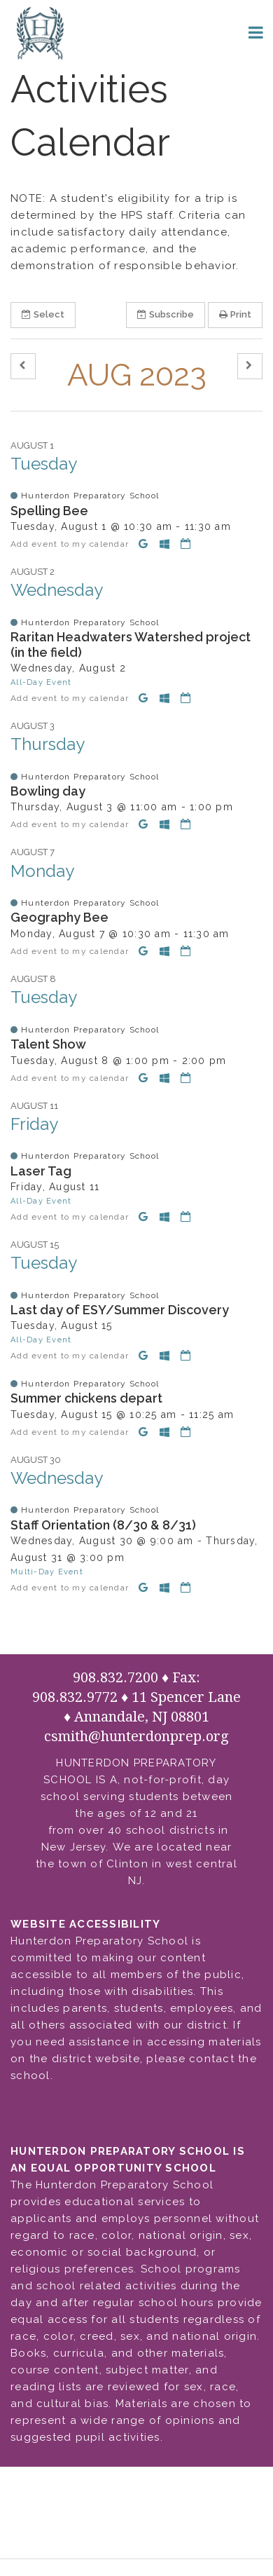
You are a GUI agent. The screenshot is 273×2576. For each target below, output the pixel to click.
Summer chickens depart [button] (86, 1398)
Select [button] (43, 314)
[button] (23, 366)
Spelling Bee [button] (49, 510)
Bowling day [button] (47, 791)
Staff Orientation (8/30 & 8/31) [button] (103, 1525)
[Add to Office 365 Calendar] (167, 544)
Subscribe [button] (165, 314)
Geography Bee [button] (59, 917)
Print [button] (235, 314)
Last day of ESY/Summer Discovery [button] (119, 1309)
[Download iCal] (186, 544)
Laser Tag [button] (40, 1171)
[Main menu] (255, 31)
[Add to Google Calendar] (146, 544)
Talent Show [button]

TASK BRIEF –
Give the lines above as a numbered list, leaving out blank lines and the picture.

SOLUTION TO THE PROBLEM –
1. You are a GUI agent. The screenshot is 273×2576. For each target below, output the pixel to click.
2. Summer chickens depart [button] (86, 1398)
3. Select [button] (43, 314)
4. [button] (23, 366)
5. Spelling Bee [button] (49, 510)
6. Bowling day [button] (47, 791)
7. Staff Orientation (8/30 & 8/31) [button] (103, 1525)
8. [Add to Office 365 Calendar] (167, 544)
9. Subscribe [button] (165, 314)
10. Geography Bee [button] (59, 917)
11. Print [button] (235, 314)
12. Last day of ESY/Summer Discovery [button] (119, 1309)
13. [Download iCal] (186, 544)
14. Laser Tag [button] (40, 1171)
15. [Main menu] (255, 31)
16. [Add to Google Calendar] (146, 544)
17. Talent Show [button]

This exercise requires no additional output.